_WORK INSTRUCTIONS_
Write all of the entries again. Keep them exactly as they are.

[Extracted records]
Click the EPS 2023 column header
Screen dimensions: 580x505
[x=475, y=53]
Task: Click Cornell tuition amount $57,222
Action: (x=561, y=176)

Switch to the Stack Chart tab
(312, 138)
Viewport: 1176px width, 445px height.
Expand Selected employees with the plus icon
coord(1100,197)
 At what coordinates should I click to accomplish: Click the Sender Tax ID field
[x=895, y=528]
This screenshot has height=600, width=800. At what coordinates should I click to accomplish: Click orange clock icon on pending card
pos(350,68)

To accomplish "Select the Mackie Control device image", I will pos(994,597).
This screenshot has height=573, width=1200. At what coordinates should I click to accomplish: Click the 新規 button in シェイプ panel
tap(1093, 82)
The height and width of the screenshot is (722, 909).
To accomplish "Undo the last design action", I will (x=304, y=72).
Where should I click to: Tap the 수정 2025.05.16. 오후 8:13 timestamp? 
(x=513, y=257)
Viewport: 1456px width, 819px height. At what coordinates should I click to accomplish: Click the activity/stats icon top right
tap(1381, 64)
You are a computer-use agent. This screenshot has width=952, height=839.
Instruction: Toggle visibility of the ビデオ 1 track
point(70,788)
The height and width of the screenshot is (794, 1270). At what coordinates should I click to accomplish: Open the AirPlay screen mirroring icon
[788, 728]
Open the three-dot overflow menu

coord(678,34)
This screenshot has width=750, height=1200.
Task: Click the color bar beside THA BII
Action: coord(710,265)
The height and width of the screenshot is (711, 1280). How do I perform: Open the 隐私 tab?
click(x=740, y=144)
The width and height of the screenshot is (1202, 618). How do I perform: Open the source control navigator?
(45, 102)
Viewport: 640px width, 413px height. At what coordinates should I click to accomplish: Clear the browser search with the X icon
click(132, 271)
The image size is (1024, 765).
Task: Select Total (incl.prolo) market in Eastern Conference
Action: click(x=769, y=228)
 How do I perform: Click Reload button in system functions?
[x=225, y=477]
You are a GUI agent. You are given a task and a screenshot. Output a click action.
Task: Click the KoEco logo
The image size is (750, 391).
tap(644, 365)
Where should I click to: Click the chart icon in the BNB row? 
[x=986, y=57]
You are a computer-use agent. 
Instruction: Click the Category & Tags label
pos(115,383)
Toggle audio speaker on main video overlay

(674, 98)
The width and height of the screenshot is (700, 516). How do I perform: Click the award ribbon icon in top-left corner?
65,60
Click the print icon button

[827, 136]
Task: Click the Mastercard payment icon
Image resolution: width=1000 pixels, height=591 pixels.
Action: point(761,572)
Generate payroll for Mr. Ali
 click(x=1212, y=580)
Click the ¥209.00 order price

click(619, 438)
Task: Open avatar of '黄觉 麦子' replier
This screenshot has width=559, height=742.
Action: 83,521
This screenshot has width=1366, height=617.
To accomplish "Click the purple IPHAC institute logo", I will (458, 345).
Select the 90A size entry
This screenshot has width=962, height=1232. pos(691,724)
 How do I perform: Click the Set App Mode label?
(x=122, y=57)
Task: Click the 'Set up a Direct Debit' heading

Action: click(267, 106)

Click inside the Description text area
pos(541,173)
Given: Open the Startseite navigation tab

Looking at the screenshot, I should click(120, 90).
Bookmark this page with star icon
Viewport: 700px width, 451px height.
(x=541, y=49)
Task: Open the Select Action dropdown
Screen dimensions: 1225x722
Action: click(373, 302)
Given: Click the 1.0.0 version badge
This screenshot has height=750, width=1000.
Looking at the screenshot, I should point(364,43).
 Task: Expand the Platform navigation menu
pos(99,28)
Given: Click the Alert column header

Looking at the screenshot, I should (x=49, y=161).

_RESPONSE_
Click the EPS 2023 column header
Screen dimensions: 580x505
[x=475, y=53]
Task: Click Cornell tuition amount $57,222
Action: (x=561, y=176)

Switch to the Stack Chart tab
(312, 138)
Viewport: 1176px width, 445px height.
Expand Selected employees with the plus icon
coord(1100,197)
 At what coordinates should I click to accomplish: Click the Sender Tax ID field
[x=895, y=528]
This screenshot has height=600, width=800. At what coordinates should I click to accomplish: Click orange clock icon on pending card
pos(350,68)

To accomplish "Select the Mackie Control device image", I will pos(994,597).
This screenshot has height=573, width=1200. At what coordinates should I click to accomplish: Click the 新規 button in シェイプ panel
tap(1093, 82)
The height and width of the screenshot is (722, 909).
To accomplish "Undo the last design action", I will (x=304, y=72).
Where should I click to: Tap the 수정 2025.05.16. 오후 8:13 timestamp? 
(x=513, y=257)
Viewport: 1456px width, 819px height. At what coordinates should I click to accomplish: Click the activity/stats icon top right
tap(1381, 64)
You are a computer-use agent. This screenshot has width=952, height=839.
Instruction: Toggle visibility of the ビデオ 1 track
point(70,788)
The height and width of the screenshot is (794, 1270). At what coordinates should I click to accomplish: Open the AirPlay screen mirroring icon
[788, 728]
Open the three-dot overflow menu

coord(678,34)
This screenshot has width=750, height=1200.
Task: Click the color bar beside THA BII
Action: coord(710,265)
The height and width of the screenshot is (711, 1280). How do I perform: Open the 隐私 tab?
click(x=740, y=144)
The width and height of the screenshot is (1202, 618). How do I perform: Open the source control navigator?
(45, 102)
Viewport: 640px width, 413px height. At what coordinates should I click to accomplish: Clear the browser search with the X icon
click(132, 271)
The image size is (1024, 765).
Task: Select Total (incl.prolo) market in Eastern Conference
Action: click(x=769, y=228)
 How do I perform: Click Reload button in system functions?
[x=225, y=477]
You are a GUI agent. You are given a task and a screenshot. Output a click action.
Task: Click the KoEco logo
The image size is (750, 391).
tap(644, 365)
Where should I click to: Click the chart icon in the BNB row? 
[x=986, y=57]
You are a computer-use agent. 
Instruction: Click the Category & Tags label
pos(115,383)
Toggle audio speaker on main video overlay

(674, 98)
The width and height of the screenshot is (700, 516). How do I perform: Click the award ribbon icon in top-left corner?
65,60
Click the print icon button

[827, 136]
Task: Click the Mastercard payment icon
Image resolution: width=1000 pixels, height=591 pixels.
Action: point(761,572)
Generate payroll for Mr. Ali
 click(x=1212, y=580)
Click the ¥209.00 order price

click(619, 438)
Task: Open avatar of '黄觉 麦子' replier
This screenshot has width=559, height=742.
Action: 83,521
This screenshot has width=1366, height=617.
To accomplish "Click the purple IPHAC institute logo", I will (458, 345).
Select the 90A size entry
This screenshot has width=962, height=1232. pos(691,724)
 How do I perform: Click the Set App Mode label?
(x=122, y=57)
Task: Click the 'Set up a Direct Debit' heading

Action: click(267, 106)

Click inside the Description text area
pos(541,173)
Given: Open the Startseite navigation tab

Looking at the screenshot, I should click(120, 90).
Bookmark this page with star icon
Viewport: 700px width, 451px height.
(x=541, y=49)
Task: Open the Select Action dropdown
Screen dimensions: 1225x722
Action: click(373, 302)
Given: Click the 1.0.0 version badge
This screenshot has height=750, width=1000.
Looking at the screenshot, I should point(364,43).
 Task: Expand the Platform navigation menu
pos(99,28)
Given: Click the Alert column header

Looking at the screenshot, I should (x=49, y=161).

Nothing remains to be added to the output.